**WHAT THE EXERCISE ASKS:** Please give back exactly the line with "You are a computer-use" and each line after it through the end of the material, leaving out the pictures.
______
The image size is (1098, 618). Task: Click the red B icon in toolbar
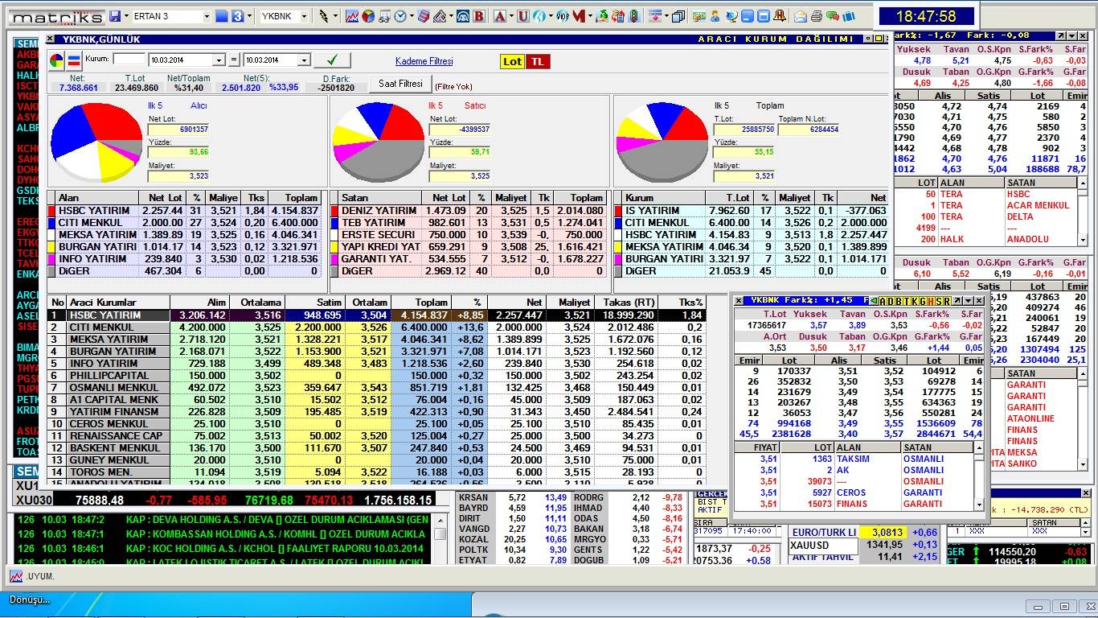[478, 16]
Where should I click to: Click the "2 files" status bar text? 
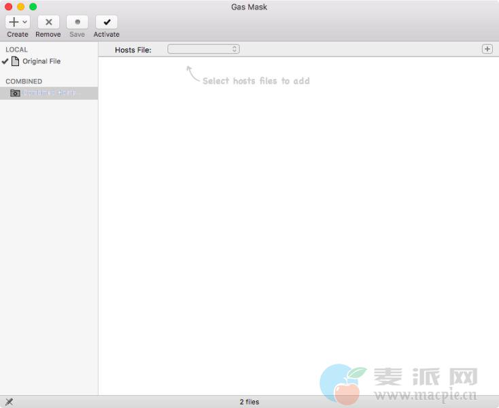[x=250, y=402]

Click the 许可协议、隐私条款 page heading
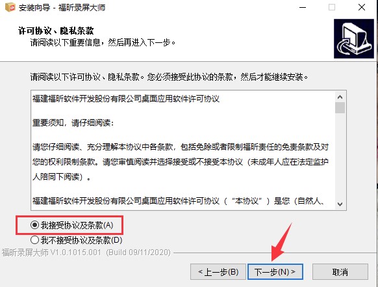(56, 31)
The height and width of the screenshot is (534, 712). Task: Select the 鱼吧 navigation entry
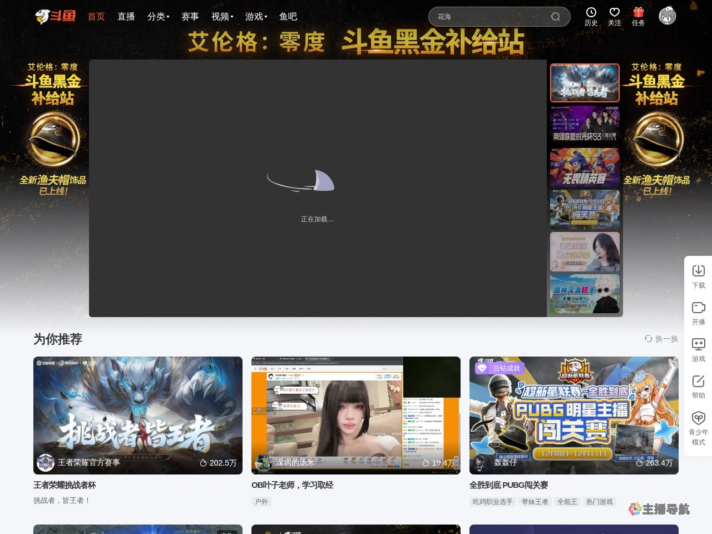click(288, 17)
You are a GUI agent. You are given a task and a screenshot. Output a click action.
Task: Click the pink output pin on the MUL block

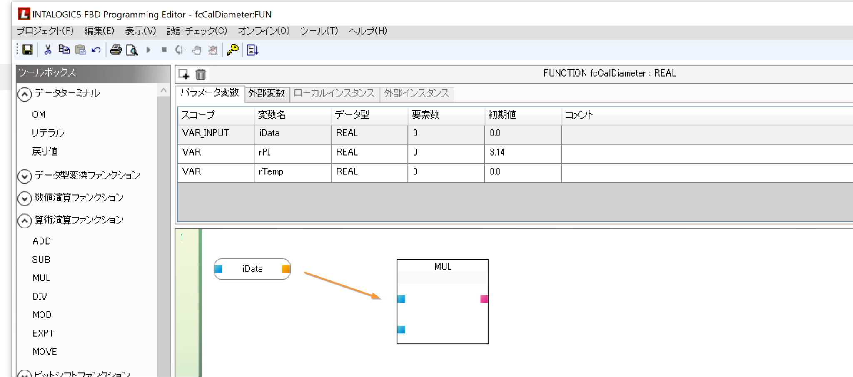484,299
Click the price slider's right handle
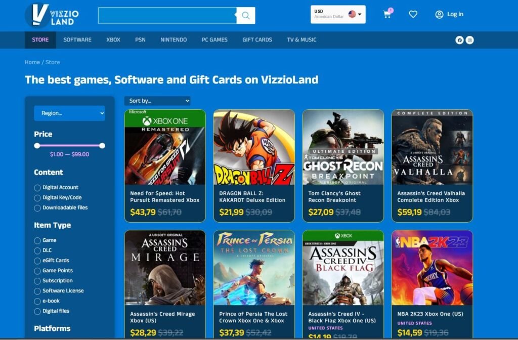Viewport: 518px width, 340px height. [x=102, y=146]
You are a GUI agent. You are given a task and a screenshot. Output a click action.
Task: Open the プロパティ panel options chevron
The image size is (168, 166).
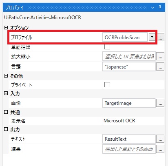pyautogui.click(x=153, y=8)
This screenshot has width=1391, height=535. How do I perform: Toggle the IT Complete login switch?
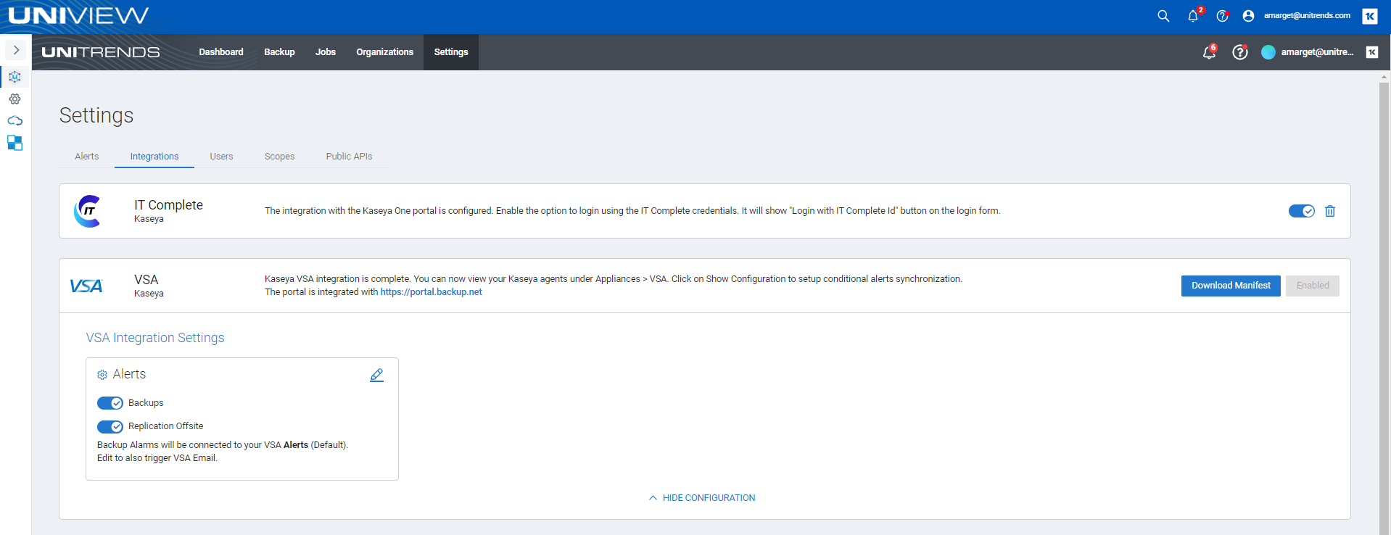point(1301,211)
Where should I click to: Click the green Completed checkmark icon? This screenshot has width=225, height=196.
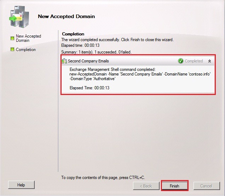(x=181, y=61)
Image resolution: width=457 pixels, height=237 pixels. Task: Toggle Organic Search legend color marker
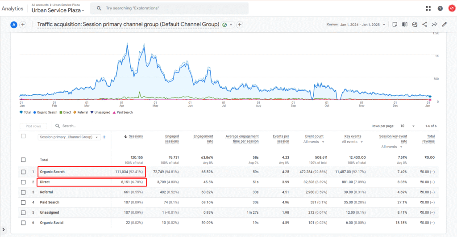tap(35, 112)
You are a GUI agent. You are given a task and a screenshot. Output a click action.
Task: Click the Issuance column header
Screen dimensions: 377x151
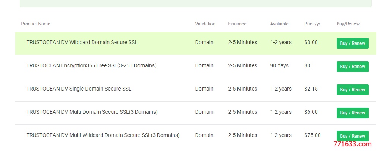[x=237, y=24]
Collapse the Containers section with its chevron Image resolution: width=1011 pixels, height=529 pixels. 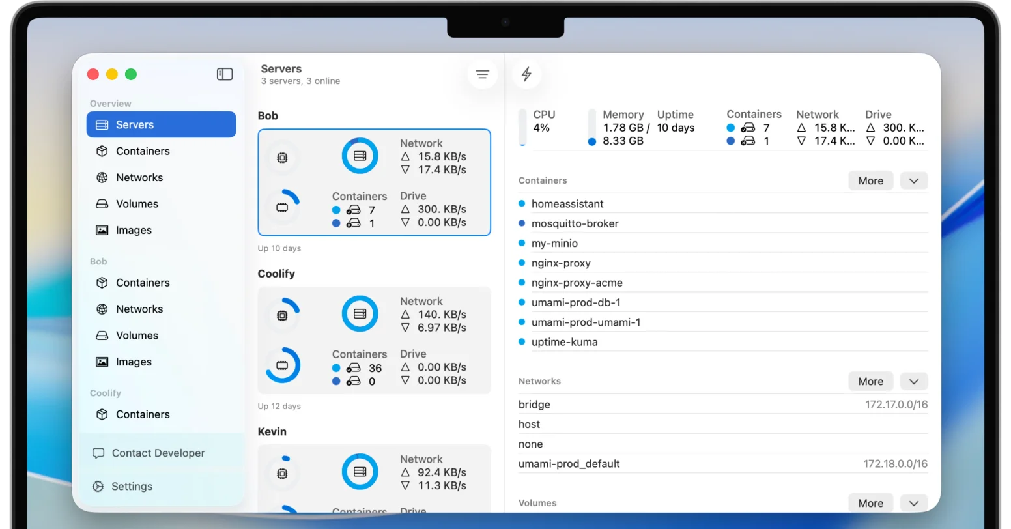pyautogui.click(x=913, y=180)
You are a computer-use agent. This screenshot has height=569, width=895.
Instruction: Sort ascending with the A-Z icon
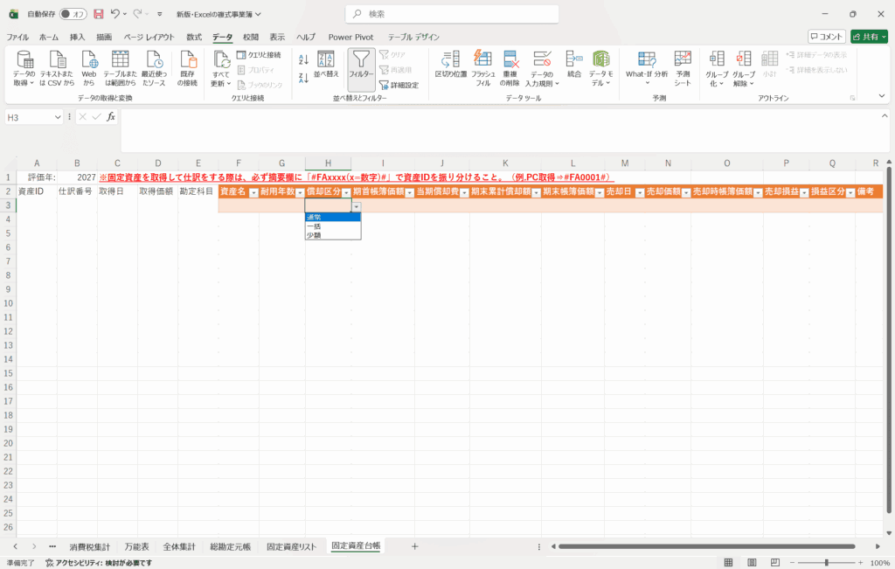pos(303,59)
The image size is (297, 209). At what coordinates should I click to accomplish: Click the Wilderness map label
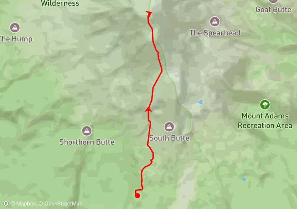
______
**OUTPUT BELOW:**
You are a computer-use agent. This screenshot has height=569, width=895.
Instruction: Sort ascending with the A-Z icon
pos(303,59)
The image size is (297, 209). At what coordinates should I click to accomplish: Click the Wilderness map label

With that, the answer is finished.